- _INSTRUCTIONS FOR THE TASK_
Revise the part that opens with the line containing "You are a GUI" and closes with the line containing "[x=118, y=342]", swapping "logo" for "emblem" and leaving everything else as it is.

- _INFORMATION SUPPLIED_
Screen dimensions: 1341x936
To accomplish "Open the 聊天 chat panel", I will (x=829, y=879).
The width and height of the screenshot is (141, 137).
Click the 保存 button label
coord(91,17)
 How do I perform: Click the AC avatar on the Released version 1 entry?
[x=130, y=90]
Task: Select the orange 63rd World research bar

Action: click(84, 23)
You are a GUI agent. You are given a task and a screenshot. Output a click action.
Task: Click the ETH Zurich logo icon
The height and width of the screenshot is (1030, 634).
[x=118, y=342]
...
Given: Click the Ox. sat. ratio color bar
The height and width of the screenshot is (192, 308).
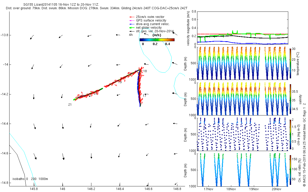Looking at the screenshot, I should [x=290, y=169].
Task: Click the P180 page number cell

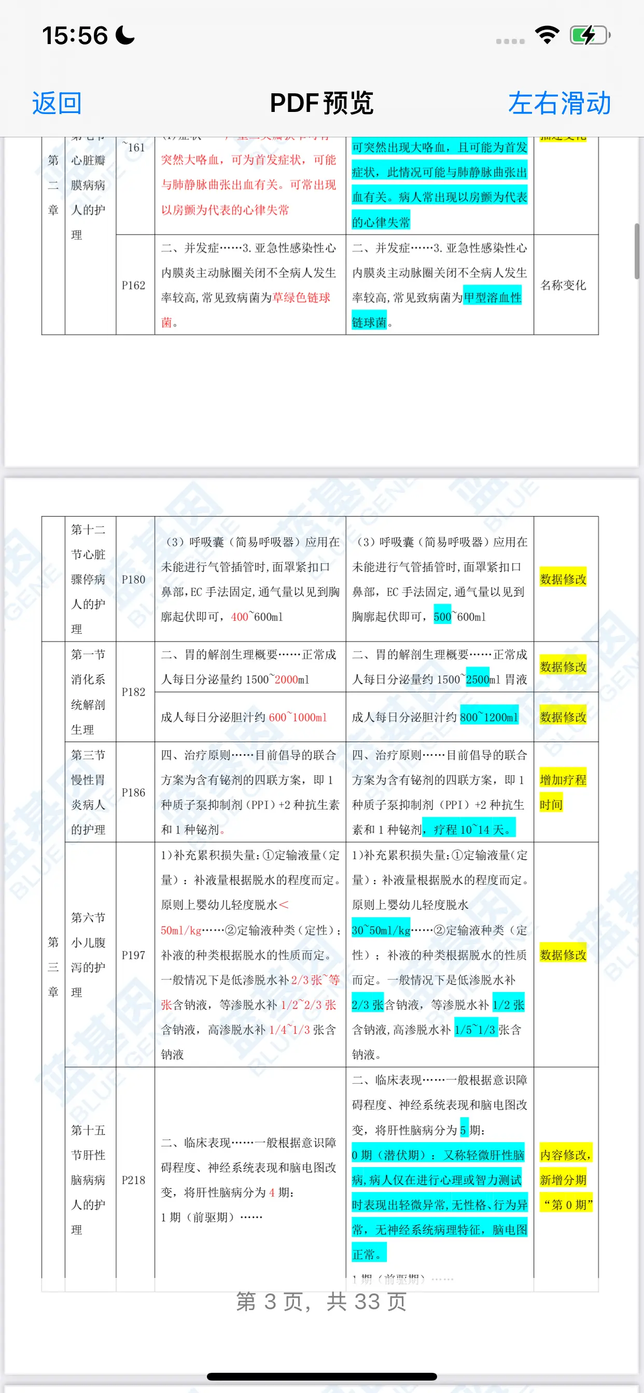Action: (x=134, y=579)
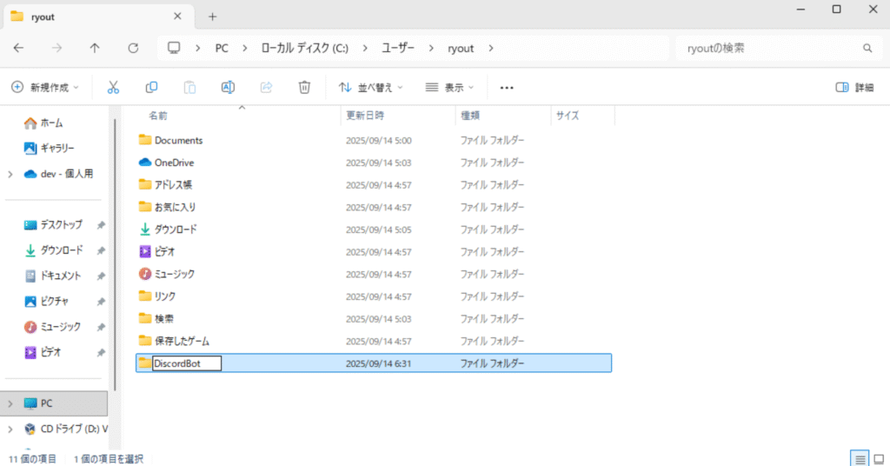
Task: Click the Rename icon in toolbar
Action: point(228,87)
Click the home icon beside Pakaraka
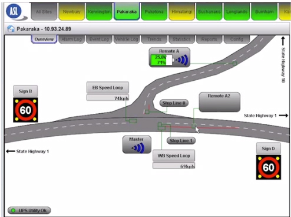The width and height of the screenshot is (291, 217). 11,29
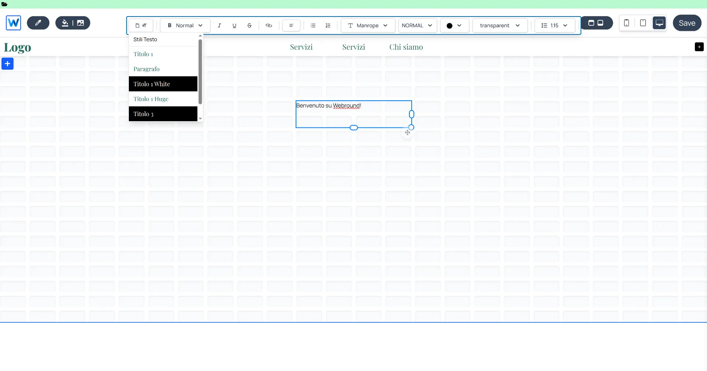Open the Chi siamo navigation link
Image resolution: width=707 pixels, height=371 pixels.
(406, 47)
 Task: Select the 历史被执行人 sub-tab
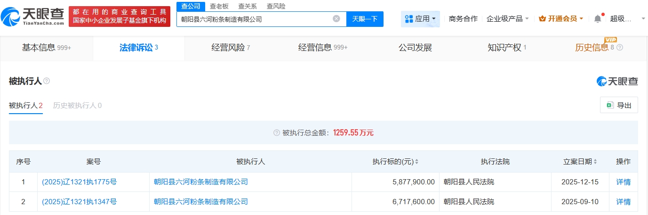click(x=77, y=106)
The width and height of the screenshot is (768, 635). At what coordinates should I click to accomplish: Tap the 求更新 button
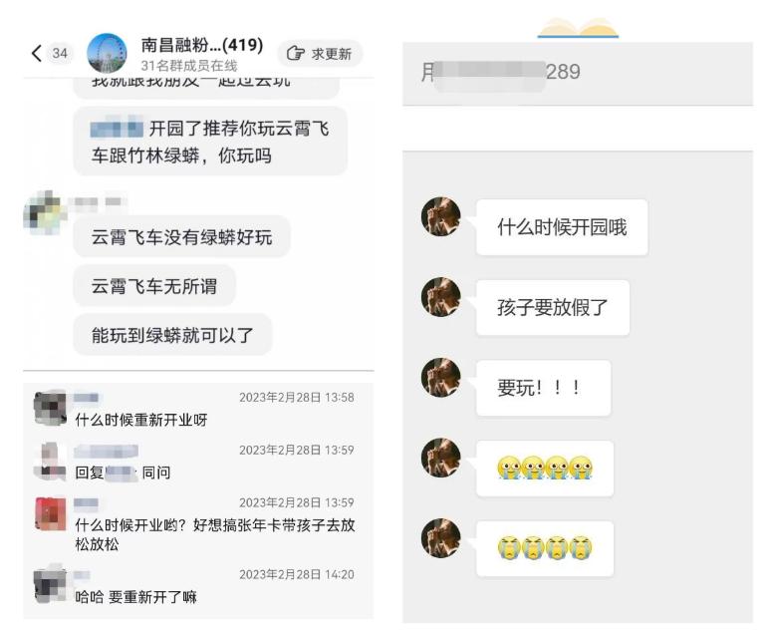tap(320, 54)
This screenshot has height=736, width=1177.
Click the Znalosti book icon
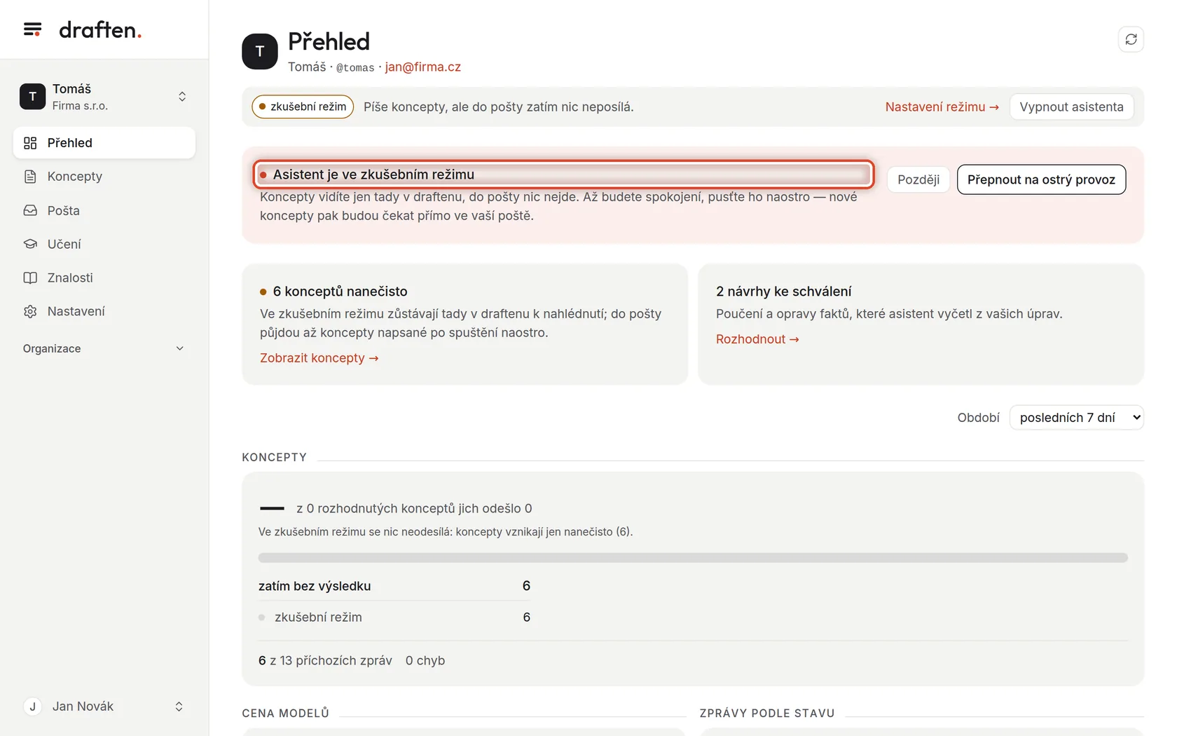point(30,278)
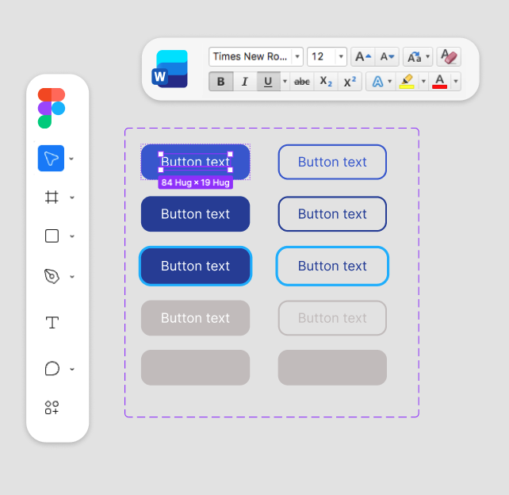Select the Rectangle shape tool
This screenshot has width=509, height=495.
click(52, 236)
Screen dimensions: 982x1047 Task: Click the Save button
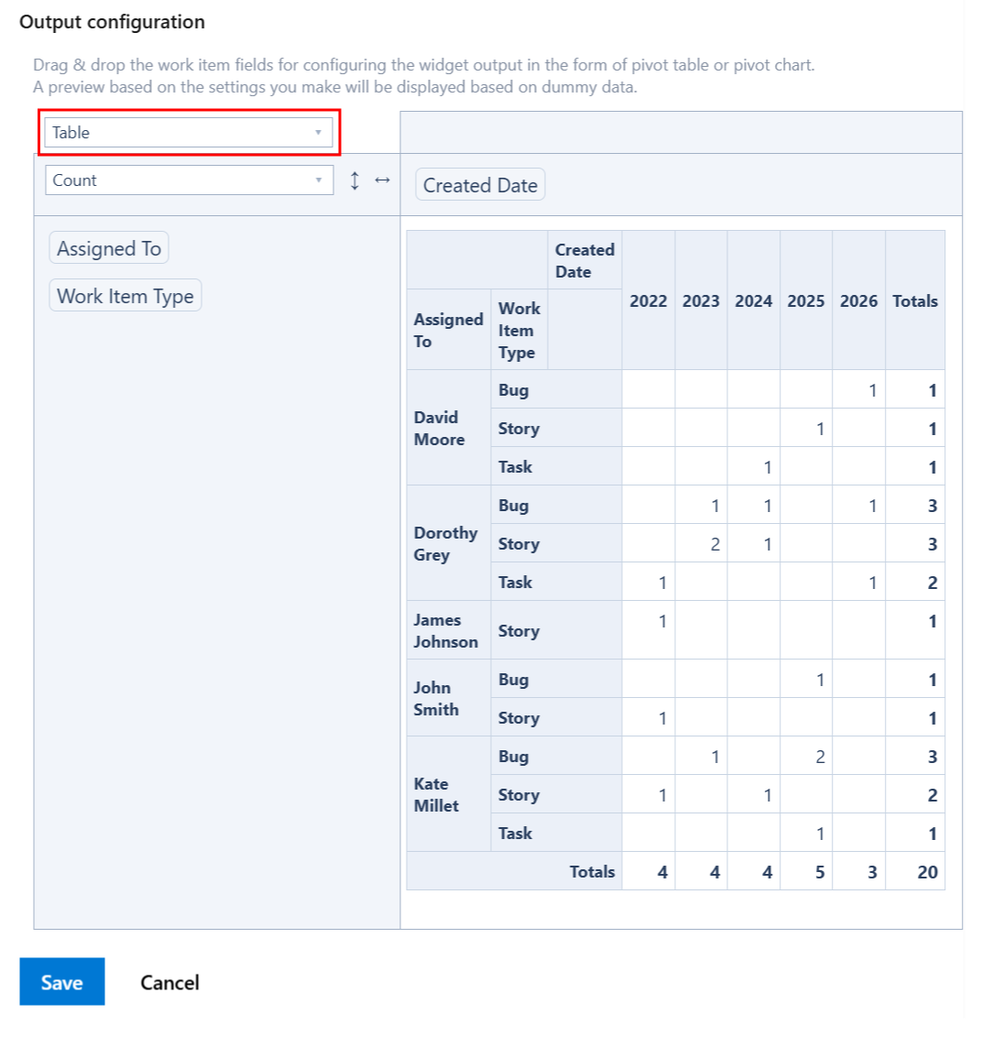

- _CORRECT ANSWER_
You are a GUI agent. You are given a task and a screenshot. Output a click action.
Task: Click the ETH Zurich emblem icon
The height and width of the screenshot is (1030, 634).
[x=118, y=342]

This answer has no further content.